Friday, August 26, 2016

鵜飼さんに(3)




鵜飼さんに(3)

 黒田喜夫氏の詩「ハンガリアの笑い」の、1956年の「ハンガリア事件」から68年の「五月革命」に至るまでの経過について、この3回のブログで私の触れた文化と芸術の様相を、私の拙い文章ながら鵜飼さんといっしょに考えてみようと思ったのですが、それはとても無理なことであることに気付かされてしまいました。そこで私としては別の観点からこの時代の流れを観察してみることに方針を変えました。

 私はあの「日本の68年」の頃を振り返ってみたのですが、それは確かにあの頃の「反体制の空気の中でも、あの“68年”という年はその前後の継続された時間の中でも、“切迫した息苦しさ”を感じさせられた記憶を呼び起こされました。
 そこで居たたまらず、私は書棚の中から、ちくま文庫の高野慎三の『つげ義春1968』を取りだしてみたのです。
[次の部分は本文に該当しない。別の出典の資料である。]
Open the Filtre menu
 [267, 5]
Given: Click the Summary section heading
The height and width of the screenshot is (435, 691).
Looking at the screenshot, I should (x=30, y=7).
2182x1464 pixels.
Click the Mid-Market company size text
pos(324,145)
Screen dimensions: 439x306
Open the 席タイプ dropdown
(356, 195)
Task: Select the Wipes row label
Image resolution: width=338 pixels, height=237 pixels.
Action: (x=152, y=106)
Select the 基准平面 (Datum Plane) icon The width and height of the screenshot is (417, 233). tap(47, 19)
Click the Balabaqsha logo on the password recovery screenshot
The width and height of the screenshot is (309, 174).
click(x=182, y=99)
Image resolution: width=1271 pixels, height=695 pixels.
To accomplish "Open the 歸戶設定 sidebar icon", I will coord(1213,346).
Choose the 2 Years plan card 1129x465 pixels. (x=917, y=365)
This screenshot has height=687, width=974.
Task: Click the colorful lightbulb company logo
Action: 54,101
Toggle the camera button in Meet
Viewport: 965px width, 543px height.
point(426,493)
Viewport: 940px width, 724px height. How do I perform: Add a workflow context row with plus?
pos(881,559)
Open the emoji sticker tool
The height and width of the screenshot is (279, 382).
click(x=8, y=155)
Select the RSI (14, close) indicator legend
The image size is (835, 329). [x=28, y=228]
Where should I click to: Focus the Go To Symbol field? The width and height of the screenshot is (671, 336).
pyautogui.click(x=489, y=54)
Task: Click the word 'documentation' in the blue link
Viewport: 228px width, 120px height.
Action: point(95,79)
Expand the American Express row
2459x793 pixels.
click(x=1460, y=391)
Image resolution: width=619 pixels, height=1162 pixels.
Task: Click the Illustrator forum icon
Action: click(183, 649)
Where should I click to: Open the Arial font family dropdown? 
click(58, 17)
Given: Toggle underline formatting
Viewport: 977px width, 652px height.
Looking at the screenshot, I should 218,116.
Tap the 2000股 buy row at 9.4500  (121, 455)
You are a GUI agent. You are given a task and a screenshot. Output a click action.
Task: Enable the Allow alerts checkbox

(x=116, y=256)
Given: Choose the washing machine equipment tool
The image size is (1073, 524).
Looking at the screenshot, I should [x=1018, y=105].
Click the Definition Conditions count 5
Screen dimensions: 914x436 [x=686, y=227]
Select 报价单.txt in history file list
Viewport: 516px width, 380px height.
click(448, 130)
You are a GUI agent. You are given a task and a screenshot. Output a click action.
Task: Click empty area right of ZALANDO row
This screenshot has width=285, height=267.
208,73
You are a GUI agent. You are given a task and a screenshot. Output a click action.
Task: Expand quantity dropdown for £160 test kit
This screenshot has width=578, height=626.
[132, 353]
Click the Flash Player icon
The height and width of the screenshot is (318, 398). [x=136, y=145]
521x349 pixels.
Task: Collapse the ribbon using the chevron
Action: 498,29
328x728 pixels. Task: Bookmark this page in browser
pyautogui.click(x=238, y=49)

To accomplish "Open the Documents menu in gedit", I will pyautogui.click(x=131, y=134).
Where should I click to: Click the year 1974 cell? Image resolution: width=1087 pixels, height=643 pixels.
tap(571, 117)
そして、つげ義春のあの傑作「ねじ式」が1968年に、この本の著者高野慎三氏のすすめによって作られ、その時の時代の空気が発想の元になっていることと、なんとそれが戦後作家の埴谷雄高氏あたりからの影響と繋がっているようなのです。

 このような日本の伝統的なこころの連結の道がまだあって、しかも、あの“68年”という特別な時機に触れてこそ、つげ義春という特異な頭脳を借りて表出できたのでしょう。
 それが、70年代に入ると石油ショックのあおりもあって、政府の対策のもとに、東京都は利益誘導の政策をとらざるを得ず、また大阪は大阪万博の旗印のもと、すべてが前方に向うことのみを考え、浮かれ気味でいる時、政府と経済界は共に再開発の道を選んで保守と資本の態勢を築くため「システム」という目に見えない欺瞞の手法を演じ、芸術家はテクノロジーと予算の拡大を目前にして、68年当時まで保持していたあの芸術家の心をいつの間にか失ってしまった感がするのです。それが1975年以降の、あのポストモダンの風潮だったのでしょう。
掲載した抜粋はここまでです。